• **YOUR INSTRUCTIONS**:
Could you print each line of the material below exactly?

• **DATA TO USE**:

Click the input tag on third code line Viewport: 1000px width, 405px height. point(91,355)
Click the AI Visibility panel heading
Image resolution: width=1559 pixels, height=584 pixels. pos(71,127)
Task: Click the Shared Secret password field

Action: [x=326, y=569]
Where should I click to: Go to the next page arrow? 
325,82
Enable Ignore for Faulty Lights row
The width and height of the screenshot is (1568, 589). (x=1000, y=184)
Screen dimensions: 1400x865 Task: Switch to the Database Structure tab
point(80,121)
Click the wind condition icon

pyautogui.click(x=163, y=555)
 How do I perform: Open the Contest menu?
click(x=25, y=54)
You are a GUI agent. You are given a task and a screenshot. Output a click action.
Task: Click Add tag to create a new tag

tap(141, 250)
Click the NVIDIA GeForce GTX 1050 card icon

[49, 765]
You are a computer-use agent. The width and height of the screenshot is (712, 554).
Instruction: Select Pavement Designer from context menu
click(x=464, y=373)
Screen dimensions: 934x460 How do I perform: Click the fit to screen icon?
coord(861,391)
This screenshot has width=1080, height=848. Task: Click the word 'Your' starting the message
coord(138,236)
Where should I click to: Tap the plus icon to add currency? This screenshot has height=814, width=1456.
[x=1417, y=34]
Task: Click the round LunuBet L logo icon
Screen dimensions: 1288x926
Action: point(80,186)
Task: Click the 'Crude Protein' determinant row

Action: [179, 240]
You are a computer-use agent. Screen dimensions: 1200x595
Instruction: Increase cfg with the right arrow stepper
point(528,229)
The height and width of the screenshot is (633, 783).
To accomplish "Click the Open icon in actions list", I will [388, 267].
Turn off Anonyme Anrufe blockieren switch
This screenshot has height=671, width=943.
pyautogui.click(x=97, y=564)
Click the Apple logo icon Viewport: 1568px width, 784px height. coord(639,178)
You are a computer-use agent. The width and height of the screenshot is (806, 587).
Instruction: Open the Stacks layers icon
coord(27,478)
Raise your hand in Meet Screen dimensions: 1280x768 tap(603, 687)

• **RESULT**:
Click the input tag on third code line Viewport: 1000px width, 405px height. point(91,355)
Click the AI Visibility panel heading
Image resolution: width=1559 pixels, height=584 pixels. pos(71,127)
Task: Click the Shared Secret password field

Action: [x=326, y=569]
Where should I click to: Go to the next page arrow? 
325,82
Enable Ignore for Faulty Lights row
The width and height of the screenshot is (1568, 589). (x=1000, y=184)
Screen dimensions: 1400x865 Task: Switch to the Database Structure tab
point(80,121)
Click the wind condition icon

pyautogui.click(x=163, y=555)
 How do I perform: Open the Contest menu?
click(x=25, y=54)
You are a GUI agent. You are given a task and a screenshot. Output a click action.
Task: Click Add tag to create a new tag

tap(141, 250)
Click the NVIDIA GeForce GTX 1050 card icon

[49, 765]
You are a computer-use agent. The width and height of the screenshot is (712, 554).
Instruction: Select Pavement Designer from context menu
click(x=464, y=373)
Screen dimensions: 934x460 How do I perform: Click the fit to screen icon?
coord(861,391)
This screenshot has width=1080, height=848. Task: Click the word 'Your' starting the message
coord(138,236)
Where should I click to: Tap the plus icon to add currency? This screenshot has height=814, width=1456.
[x=1417, y=34]
Task: Click the round LunuBet L logo icon
Screen dimensions: 1288x926
Action: point(80,186)
Task: Click the 'Crude Protein' determinant row

Action: [179, 240]
You are a computer-use agent. Screen dimensions: 1200x595
Instruction: Increase cfg with the right arrow stepper
point(528,229)
The height and width of the screenshot is (633, 783).
To accomplish "Click the Open icon in actions list", I will [388, 267].
Turn off Anonyme Anrufe blockieren switch
This screenshot has height=671, width=943.
pyautogui.click(x=97, y=564)
Click the Apple logo icon Viewport: 1568px width, 784px height. coord(639,178)
You are a computer-use agent. The width and height of the screenshot is (806, 587).
Instruction: Open the Stacks layers icon
coord(27,478)
Raise your hand in Meet Screen dimensions: 1280x768 tap(603, 687)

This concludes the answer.